# Problem to work on
No picture should appear in the copy. Transcribe exactly, and only, the lines from the one with "At what coordinates" through the last line of the data below.

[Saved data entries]

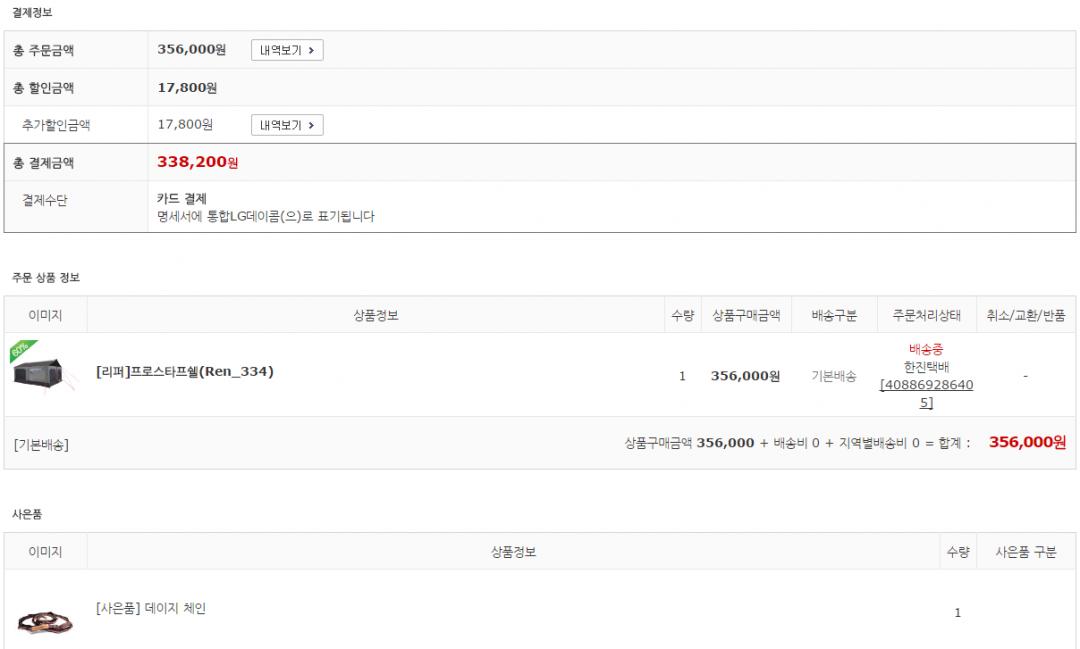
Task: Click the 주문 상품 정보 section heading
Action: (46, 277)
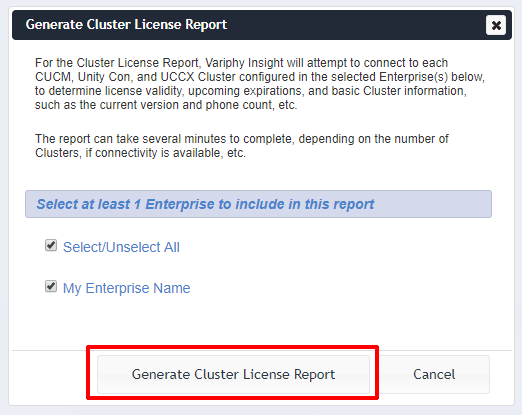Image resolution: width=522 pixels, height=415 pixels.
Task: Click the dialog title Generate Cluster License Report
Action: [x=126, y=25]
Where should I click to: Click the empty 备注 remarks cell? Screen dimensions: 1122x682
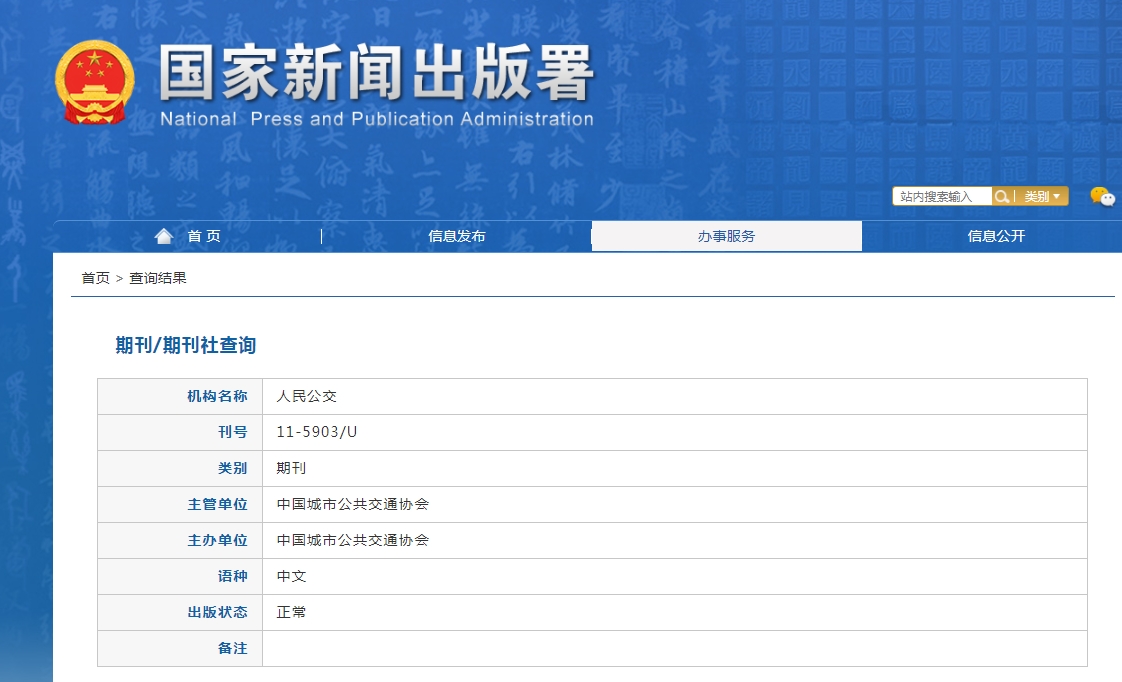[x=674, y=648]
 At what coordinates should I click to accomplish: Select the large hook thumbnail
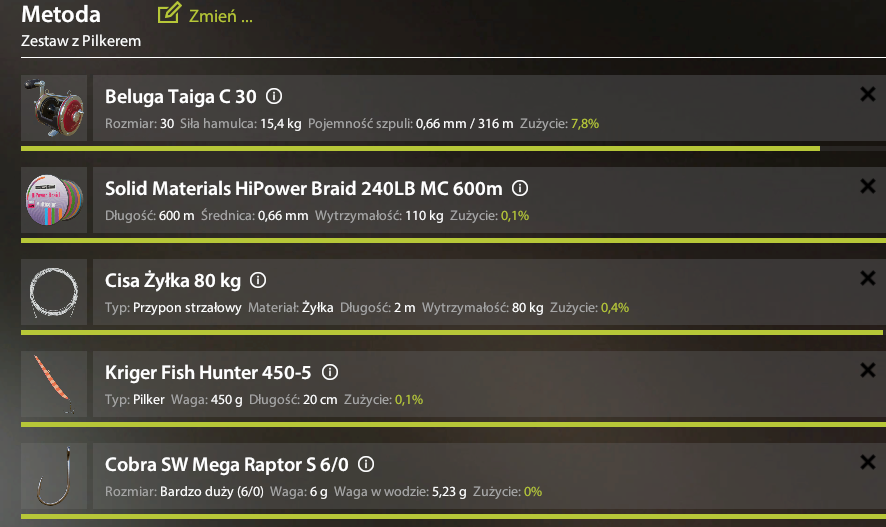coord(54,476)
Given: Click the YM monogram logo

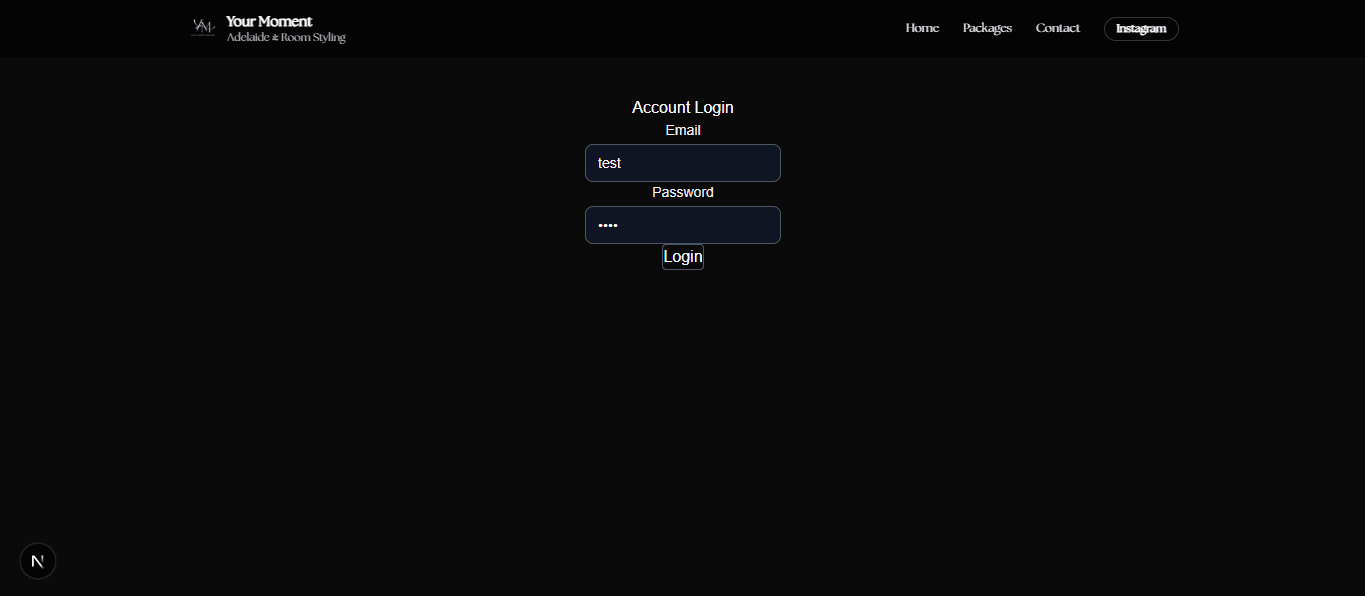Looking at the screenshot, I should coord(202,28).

# Answer to the problem
 At what coordinates should I click to accomplish: Select the large hook thumbnail
coord(54,476)
Given: Click the YM monogram logo

Looking at the screenshot, I should coord(202,28).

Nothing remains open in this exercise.